# Spaghetti



## carnivore (Feb 17, 2004)

Spaghetti

1 lb. spaghetti
2 cans (30 oz. Tomato sauce)
1 lb ground beef
1/2 lb pork sausage
6 cloves garlic, minced
1/2 cup red wine
1 (1 oz.) pkg dry onion soup mix
2 tsp basil
1 tsp salt
1 1/2 tsp black pepper
1 pinch cinnamon
1 pinch allspice
3 tbsp dried chopped parsley

1. In a large skillet, brown hamburger and sausage over medium-high heat.  Drain and return to skillet.  Stir in the wine and garlic.  Simmer, stirring often for 10 minutes.
2. Mix in remaining ingredients.  Cover pan, allowing space for steam to escape, and simmer 1 hour.
3. Cook spaghetti in boiling salted water.  When cooked, drain and return to pot.  Serve with sauce.


----------



## kitchenelf (Feb 20, 2004)

Thanks for the recipe carnivore - I have found that pork is the key to making spaghetti a cut above the norm.  It really makes a difference.
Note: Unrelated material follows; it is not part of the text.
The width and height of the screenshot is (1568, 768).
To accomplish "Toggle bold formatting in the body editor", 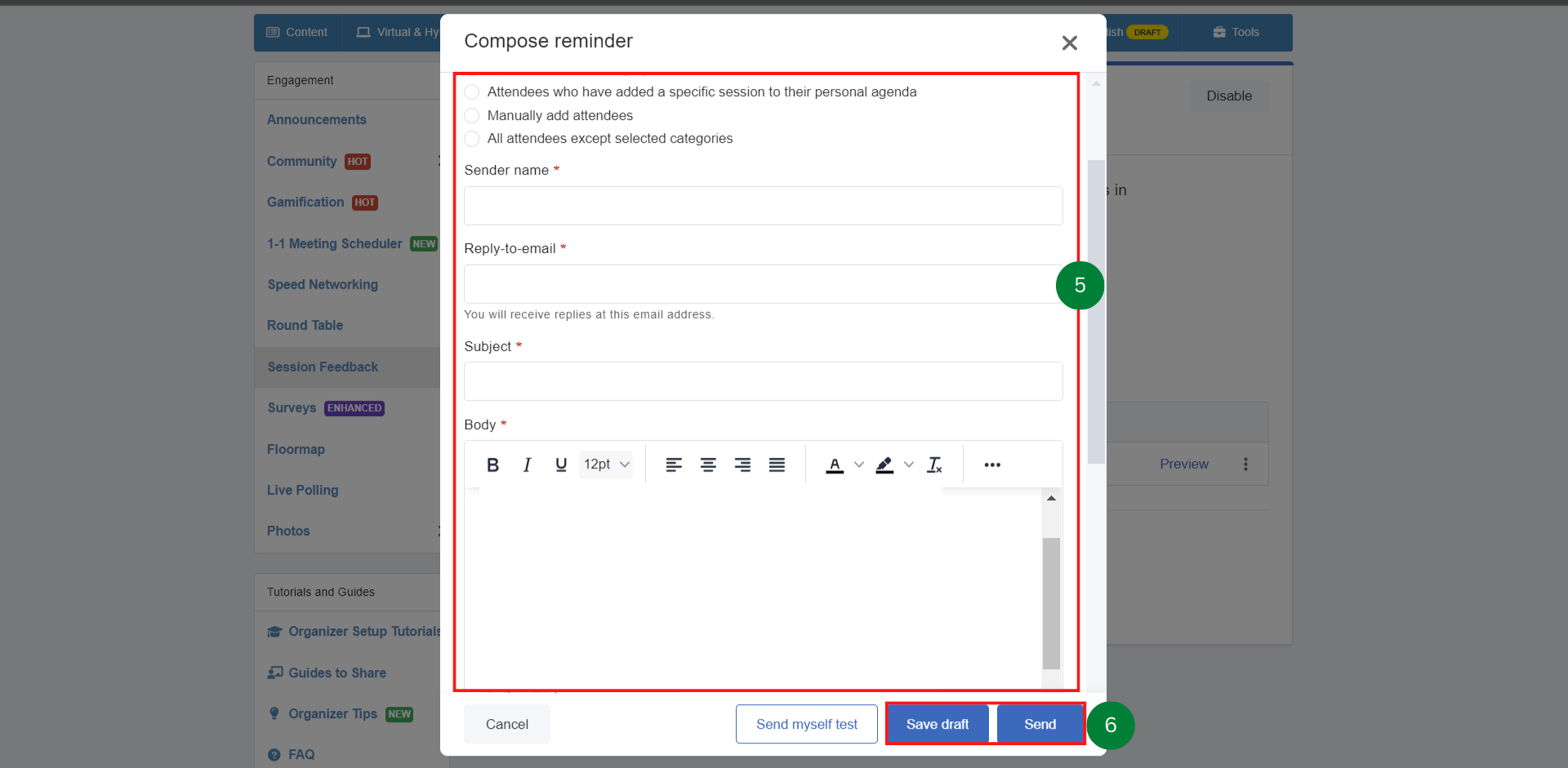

Just 1/2 cup of red wine???


----------



## carnivore (Feb 23, 2004)

i meant to say "1/2 cup to 1 bottle, depending on how much of it you drink"  :P


----------



## Polly-Esther (Jul 5, 2004)

*YUMMY*

This really does sound like an amazing sauce recipe. I've tried so many commercial and homemade sauces over the years. The best commercial sauce I have found is Hunts. I've made some of the recipes suggested by Rachael Ray, Paula Deen, Emeril, and others and they are just not that great. I am going to give this sauce recipe a try and would like to thank you for sharing with us. 

This bulletin board is really amazing. Not only do I enjoy the recipes here but I enjoy the chat on all kinds of topics: movies, music, shopping, and whatever. I just want you all to know that I appreciate this place and that I appreciate each of you who contribute.


----------